Infinitely Losing My Edge
Yeah, I'm losing my edge.
I'm losing my edge.
The kids are coming up from behind.
I'm losing my edge.
I'm losing my edge to the kids from Afghanistan and from Shanghai.
But I was there.
I was there in 1983.
I was there at the first Lewis show in Vancouver.
I'm losing my edge.
I'm losing my edge to the kids whose footsteps I hear when they get on the decks.
I'm losing my edge to the internet seekers who can tell me every member of every good group from 1961 to 1977.
I'm losing my edge.
To all the kids in Portland and Sao Paulo.
I'm losing my edge to the art-school Tokyo kids in little jackets and borrowed nostalgia for the unremembered nineties.
I'm losing my edge.
I'm losing my edge.
I can hear the footsteps every night on the decks.
But I was there.
I was there in 1983 at the first Art of Noise practice in a loft in London.
I was working on the harpsichord sounds with much patience.
I was there when Michael McDonald started up his first band.
I told him, "Don't do it that way.
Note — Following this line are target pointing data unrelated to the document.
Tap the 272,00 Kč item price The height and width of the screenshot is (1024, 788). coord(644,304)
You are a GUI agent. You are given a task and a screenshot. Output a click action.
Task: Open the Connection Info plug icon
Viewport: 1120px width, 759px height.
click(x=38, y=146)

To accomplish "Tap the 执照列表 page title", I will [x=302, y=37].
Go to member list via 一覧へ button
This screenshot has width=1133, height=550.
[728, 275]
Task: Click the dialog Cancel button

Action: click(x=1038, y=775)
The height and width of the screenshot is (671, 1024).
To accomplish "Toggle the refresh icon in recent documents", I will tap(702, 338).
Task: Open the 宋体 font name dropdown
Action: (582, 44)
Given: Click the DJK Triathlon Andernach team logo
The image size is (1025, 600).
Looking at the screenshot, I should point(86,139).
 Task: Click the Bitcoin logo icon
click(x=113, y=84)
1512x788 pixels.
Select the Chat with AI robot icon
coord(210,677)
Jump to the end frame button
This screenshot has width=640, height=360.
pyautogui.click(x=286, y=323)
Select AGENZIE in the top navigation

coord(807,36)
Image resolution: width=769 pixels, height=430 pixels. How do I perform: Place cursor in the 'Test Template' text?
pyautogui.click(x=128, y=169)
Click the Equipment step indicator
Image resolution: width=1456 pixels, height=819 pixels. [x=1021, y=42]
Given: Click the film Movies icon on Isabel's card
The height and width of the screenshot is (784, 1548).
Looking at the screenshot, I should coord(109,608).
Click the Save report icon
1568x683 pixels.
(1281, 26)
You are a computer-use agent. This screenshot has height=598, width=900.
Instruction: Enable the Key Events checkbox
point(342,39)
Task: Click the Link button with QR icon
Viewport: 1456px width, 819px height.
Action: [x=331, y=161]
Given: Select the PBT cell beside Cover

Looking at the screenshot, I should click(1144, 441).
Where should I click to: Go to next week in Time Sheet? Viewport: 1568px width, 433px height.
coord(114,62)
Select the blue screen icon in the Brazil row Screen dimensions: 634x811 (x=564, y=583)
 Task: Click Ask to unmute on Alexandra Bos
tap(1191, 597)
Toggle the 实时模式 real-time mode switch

You'll never make a dime."
I was there.
I was the first guy playing Camron Feat. Jay Z And Juelz to the rap kids.
I played it at the Hacienda.
Everybody thought I was crazy.
We all know.
I was there.
I was there.
I've never been wrong.
But I'm losing my edge to better-looking people with better ideas and more talent.
And they're actually really, really nice.
I'm losing my edge.
I heard you have a compilation of every good song ever done by anybody.
Every great song by The Walker Brothers. All the underground hits.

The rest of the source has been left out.